[Element and text location data]
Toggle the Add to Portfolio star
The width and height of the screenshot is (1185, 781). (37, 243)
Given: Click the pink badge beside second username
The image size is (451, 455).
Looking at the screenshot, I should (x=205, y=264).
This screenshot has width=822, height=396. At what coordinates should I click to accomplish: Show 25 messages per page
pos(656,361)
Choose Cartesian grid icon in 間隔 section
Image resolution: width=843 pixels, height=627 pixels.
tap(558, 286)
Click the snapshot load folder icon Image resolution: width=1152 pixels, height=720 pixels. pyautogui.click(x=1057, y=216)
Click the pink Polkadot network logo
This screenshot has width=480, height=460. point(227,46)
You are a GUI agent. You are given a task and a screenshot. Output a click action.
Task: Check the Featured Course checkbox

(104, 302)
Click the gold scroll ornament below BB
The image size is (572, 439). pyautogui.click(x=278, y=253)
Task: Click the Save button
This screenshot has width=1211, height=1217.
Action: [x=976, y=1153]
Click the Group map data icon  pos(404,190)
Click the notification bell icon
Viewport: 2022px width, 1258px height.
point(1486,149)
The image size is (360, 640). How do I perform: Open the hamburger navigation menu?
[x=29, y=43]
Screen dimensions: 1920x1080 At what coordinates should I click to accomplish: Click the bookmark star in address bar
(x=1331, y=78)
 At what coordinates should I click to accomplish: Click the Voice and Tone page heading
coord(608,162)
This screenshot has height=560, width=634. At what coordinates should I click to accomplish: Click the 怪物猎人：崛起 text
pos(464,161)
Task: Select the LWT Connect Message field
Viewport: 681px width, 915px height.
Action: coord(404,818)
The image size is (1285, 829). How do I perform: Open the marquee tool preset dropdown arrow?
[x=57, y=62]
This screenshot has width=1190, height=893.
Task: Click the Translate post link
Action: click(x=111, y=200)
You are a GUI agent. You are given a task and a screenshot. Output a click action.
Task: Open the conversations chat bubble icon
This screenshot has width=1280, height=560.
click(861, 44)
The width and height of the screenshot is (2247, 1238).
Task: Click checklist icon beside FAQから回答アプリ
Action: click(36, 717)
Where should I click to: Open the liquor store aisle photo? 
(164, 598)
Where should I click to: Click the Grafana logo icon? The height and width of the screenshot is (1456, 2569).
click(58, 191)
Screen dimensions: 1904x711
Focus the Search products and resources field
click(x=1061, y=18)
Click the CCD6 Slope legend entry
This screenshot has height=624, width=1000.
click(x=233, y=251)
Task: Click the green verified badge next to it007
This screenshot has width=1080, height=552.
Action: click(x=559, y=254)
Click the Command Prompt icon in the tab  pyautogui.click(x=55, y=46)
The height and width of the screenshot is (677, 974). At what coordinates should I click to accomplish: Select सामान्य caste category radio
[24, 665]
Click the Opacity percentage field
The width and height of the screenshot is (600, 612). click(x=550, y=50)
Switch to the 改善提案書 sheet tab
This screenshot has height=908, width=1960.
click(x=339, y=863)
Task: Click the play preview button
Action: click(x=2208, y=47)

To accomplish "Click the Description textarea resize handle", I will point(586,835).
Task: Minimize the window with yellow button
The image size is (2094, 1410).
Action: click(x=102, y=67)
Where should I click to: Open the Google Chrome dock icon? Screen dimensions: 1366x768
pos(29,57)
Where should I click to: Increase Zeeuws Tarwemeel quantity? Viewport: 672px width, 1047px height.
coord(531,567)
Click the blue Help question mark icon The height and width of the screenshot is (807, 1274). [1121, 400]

**Set task**
Gather every line above that contains the string "Select", treating uppercase and lowercase as different.

**Response to this task**
Task: Select the LWT Connect Message field
The height and width of the screenshot is (677, 974). At what coordinates should I click to accomplish: Select सामान्य caste category radio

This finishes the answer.